Wednesday, September 17, 2008

Broader, Bolder Approach to Education

Can't say I love the name, but this task force of the leading lights in education and more has coalesced around the idea that we need to look beyond schools to solve the "education" problem. Apparently the website went live on June 10, 2008.

It's about time.

Of course, it's not clear how they can make this happen.

Their two principles:
First, conventional education policy making focuses on learning that occurs in formal school settings during the years from kindergarten through high school. The new approach recognizes the centrality of formal schooling, but it also recognizes the importance of high-quality early childhood and pre-school programs, after-school and summer programs, and programs that develop parents’ capacity to support their children’s education. It seeks to build working relationships between schools and surrounding community institutions.

Second, the broader, bolder approach pays attention not only to basic academic skills and cognitive growth narrowly defined, but to development of the whole person, including physical health, character, social development, and non-academic skills, from birth through the end of formal schooling. It assigns value to the new knowledge and skills that young people need to become effective participants in a global environment, including citizenship, creativity, and the ability to respect and work with persons from different backgrounds.

Their general argument:

More than a half century of research has documented a powerful association between social and economic disadvantage and low student achievement. Weakening that association is the fundamental challenge facing America's education policymakers.

The nation's education policy has typically been crafted around the expectation that schools alone can offset the full impact of low socioeconomic status on learning, a theory embodied in the No Child Left Behind law, which passed with bipartisan support in 2001 and is now up for reauthorization. Schools can ameliorate some of the impact of social and economic disadvantage on achievement. Improving our schools, therefore, continues to be a vitally important strategy for promoting upward mobility and for working toward equal opportunity and overall educational excellence.

Evidence demonstrates, however, that achievement gaps based on socioeconomic status are present before children even begin formal schooling. Despite impressive academic gains registered by some schools serving disadvantaged students, there is no evidence that school improvement strategies by themselves can substantially, consistently, and sustainably close these gaps.

Nevertheless, there is solid evidence that policies aimed directly at education-related social and economic disadvantages can improve school performance and student achievement. The persistent failure of policymakers to act on that evidence — in tandem with a schools-only approach — is a major reason why the association between disadvantage and low student achievement remains so strong.


Anonymous said...

conventional education policy making focuses on learning that occurs in formal school settings during the years from kindergarten through high school.

The Tablet PC In Education Blog said...

Did I miss your point that these quotes refer to positions you do not like?

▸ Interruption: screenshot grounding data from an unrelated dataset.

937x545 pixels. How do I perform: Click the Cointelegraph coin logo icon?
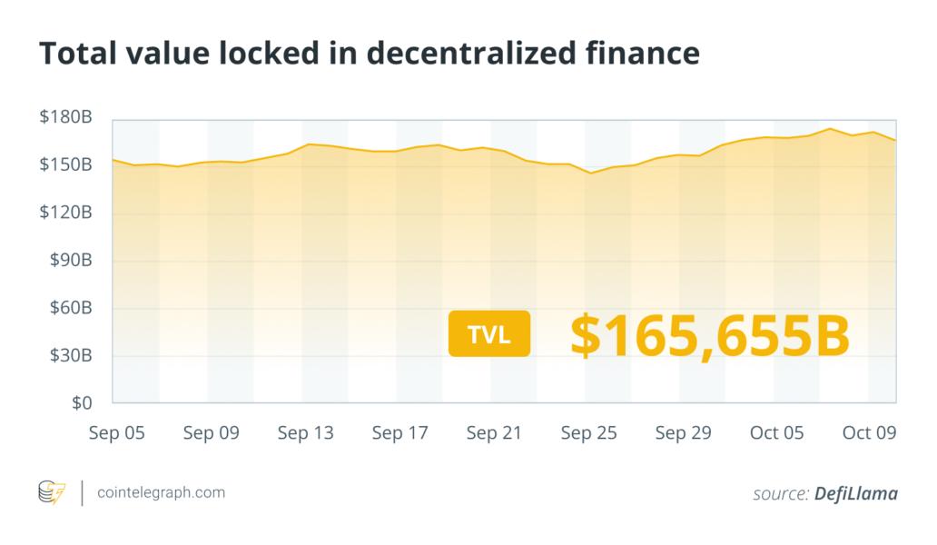[53, 493]
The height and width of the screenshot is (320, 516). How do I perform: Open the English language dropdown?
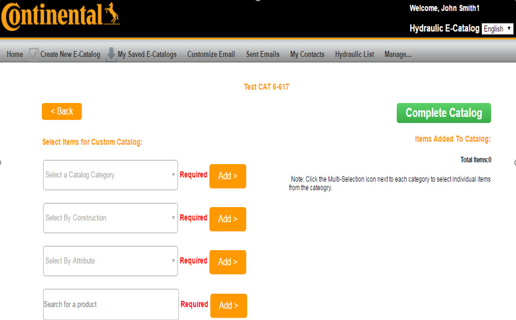(497, 29)
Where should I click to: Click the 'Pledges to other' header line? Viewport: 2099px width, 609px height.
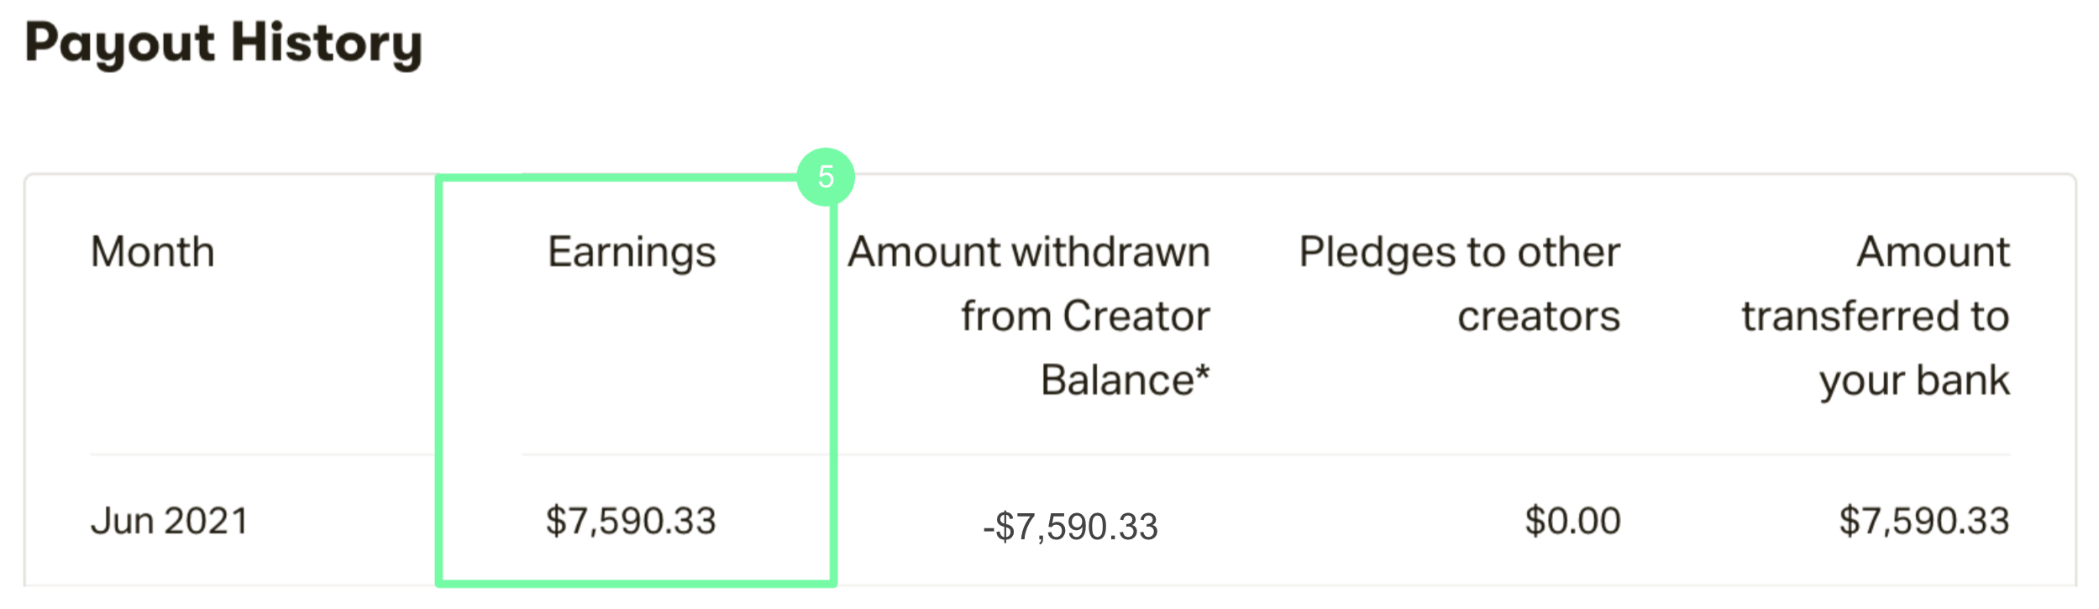1460,254
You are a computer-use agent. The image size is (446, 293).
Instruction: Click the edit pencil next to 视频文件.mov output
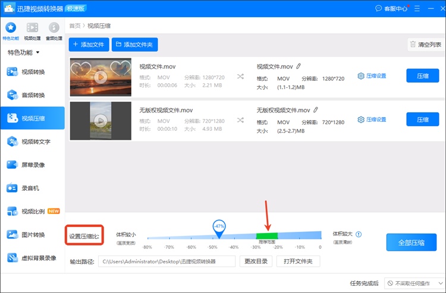299,66
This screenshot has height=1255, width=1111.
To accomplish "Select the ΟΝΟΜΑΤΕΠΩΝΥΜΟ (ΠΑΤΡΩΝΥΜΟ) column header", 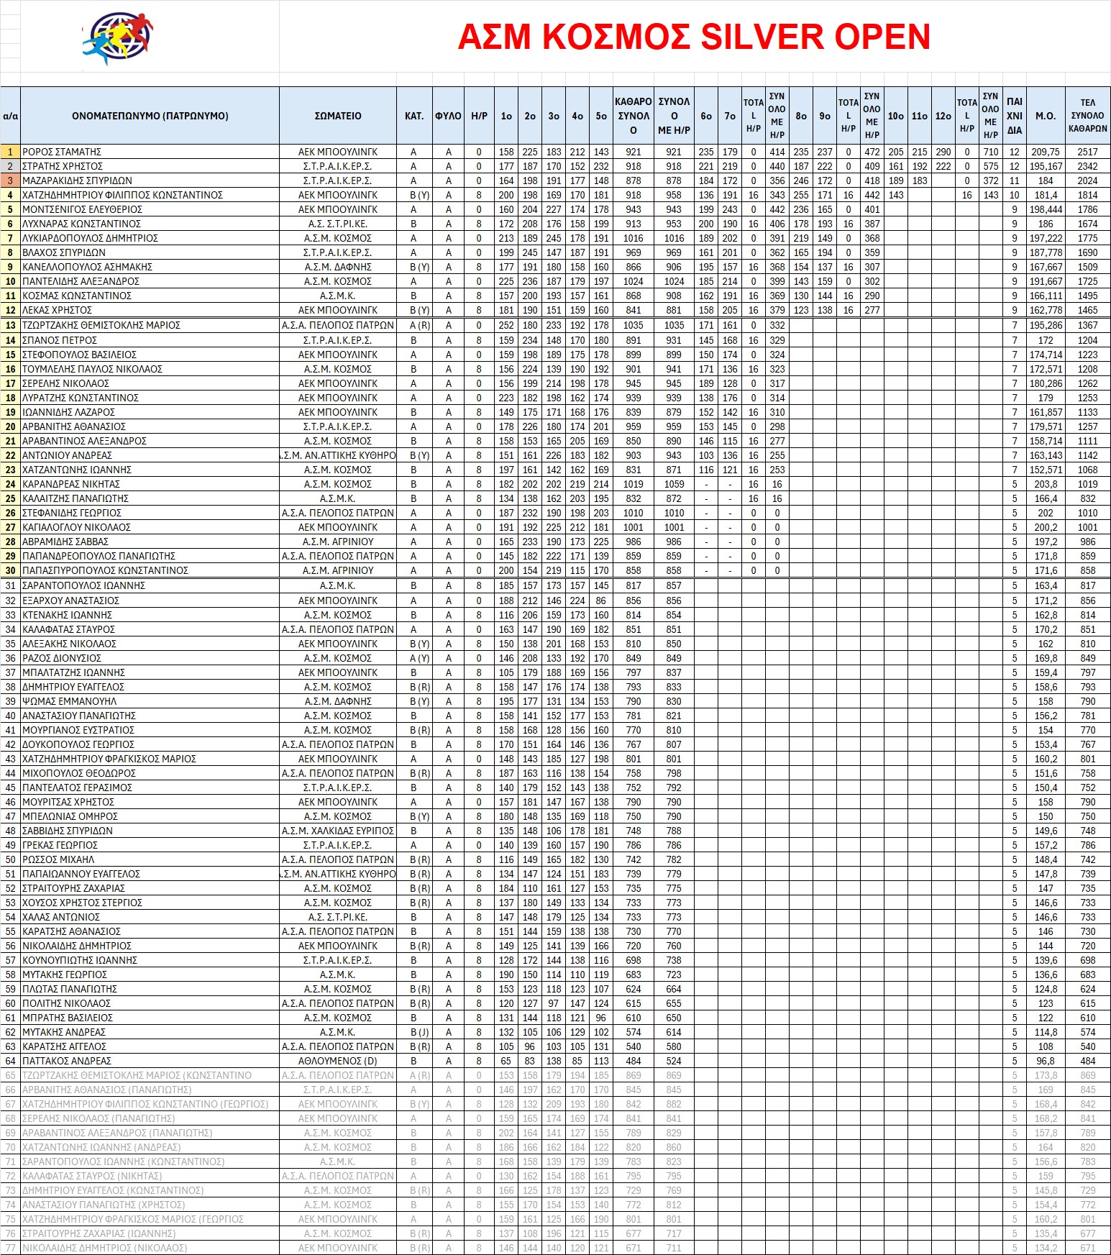I will point(150,116).
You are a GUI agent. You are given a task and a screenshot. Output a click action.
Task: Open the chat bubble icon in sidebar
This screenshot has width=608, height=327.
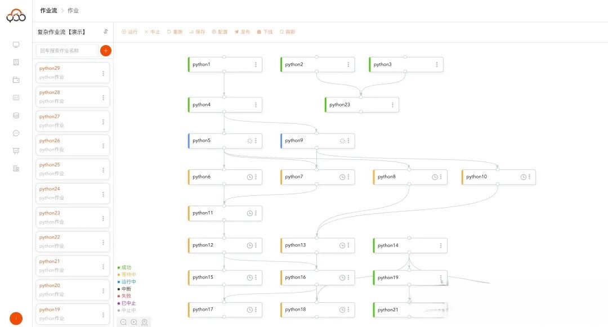(16, 133)
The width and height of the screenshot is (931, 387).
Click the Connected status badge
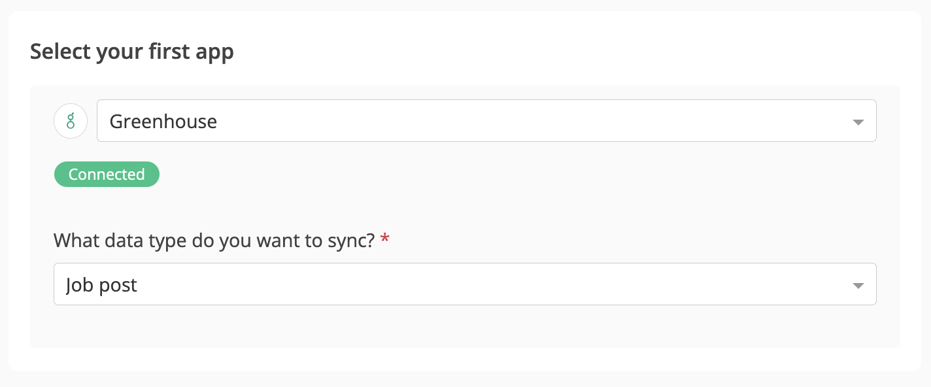tap(107, 175)
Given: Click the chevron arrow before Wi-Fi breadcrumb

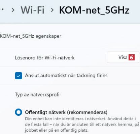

If so, I agree with you that schools exist to manage selected student learning faster then just through random trial-and-error, not "solve the world's problems." Yes?

Anonymous said...

I think it's not always the school who will guide the students to success. It also depends on the student, their social status and their environment. An out of school youth succeed for she was granted a scholarship in one of the bicol colleges in Legazpi. She managed to succeed because of her goal to help her parents and now she is currently working in one of the tie up companies of her Alma Mater.

Anonymous said...

Launched on Sept. 18, StraighterLine, a new online education tool, will provide students with a new online option for obtaining required college credits from accredited colleges and universities. StraighterLine’s affordable courses are the first to include up to 24/7 live, on-demand instruction. Watch our video to learn more, and be sure to visit us at For more information, please call us at 202-507-7020 or 1-877-str8erline (1-877-787-8375).

Richard said...

An article by Peter Shrag in Harper's last year, "Schoolhouse Crock," really captured the heart of the matter regarding this debate: in America we expect schools to solve most of our social problems and yet schools often fail at even their most basic goal -- to equalize the playing field and provide the skills and training for success in life. Rather than addressing fundamental social changes and inequality, we entrust and then blame schools for most of our problems.

The more fundamental question is whether there are enough quality jobs in America and whether we are equitably allocating the risks and benefits of living in a "free market" society. The truth is that racial inequality is growing today, income and wealth gaps are skyrocketing and poverty is on the rise even as corporate profits increase (until very recently). Are there enough quality jobs for every citizen offered a quality education? Does the education system combat or reproduce social inequality? How much can schools do to change society if other reforms are not implemented? And do we provide a livable wage to all those who put in an "honest day's" work?

It seems to me that the moment is ripe for a more reasonable and substantive debate on what we expect of schools and what opportunities we provide to the average American. School reform can improve the lives of children, but more must be done to address the fundamental questions of distribution of opportunity and access to quality jobs. Until we acknowledge that there just aren't as many quality jobs available and that the average American is worse off than they were 30 years ago (when the conservative revolution took off), a lot of these debates ring hollow. Real educational improvement can only follow from improvement in what a good education garners. And this, of course, ignores all of the other questions about what else a quality education provides to children and the country at large (creativity, openmindedness, civic virtue and courage, tolerance, social responsibility, etc.).